## [Assignment]
The lines from the start of the records below through the line containing "3 críticas (764, 1608)" are to be copied exactly, both ends included, with nothing added.

*****

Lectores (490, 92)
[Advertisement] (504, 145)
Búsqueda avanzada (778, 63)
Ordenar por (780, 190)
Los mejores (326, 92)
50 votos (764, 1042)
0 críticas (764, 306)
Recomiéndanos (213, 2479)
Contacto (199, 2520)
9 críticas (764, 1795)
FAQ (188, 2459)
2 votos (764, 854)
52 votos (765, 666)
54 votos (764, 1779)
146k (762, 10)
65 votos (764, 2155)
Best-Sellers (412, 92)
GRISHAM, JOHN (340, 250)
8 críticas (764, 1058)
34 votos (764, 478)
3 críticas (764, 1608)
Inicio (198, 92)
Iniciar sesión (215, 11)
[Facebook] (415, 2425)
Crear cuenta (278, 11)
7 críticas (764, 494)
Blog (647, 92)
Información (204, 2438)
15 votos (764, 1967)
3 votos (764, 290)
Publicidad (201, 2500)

*****

## [Written response]
Lectores (490, 92)
[Advertisement] (504, 145)
Búsqueda avanzada (778, 63)
Ordenar por (780, 190)
Los mejores (326, 92)
50 votos (764, 1042)
0 críticas (764, 306)
Recomiéndanos (213, 2479)
Contacto (199, 2520)
9 críticas (764, 1795)
FAQ (188, 2459)
2 votos (764, 854)
52 votos (765, 666)
54 votos (764, 1779)
146k (762, 10)
65 votos (764, 2155)
Best-Sellers (412, 92)
GRISHAM, JOHN (340, 250)
8 críticas (764, 1058)
34 votos (764, 478)
3 críticas (764, 1608)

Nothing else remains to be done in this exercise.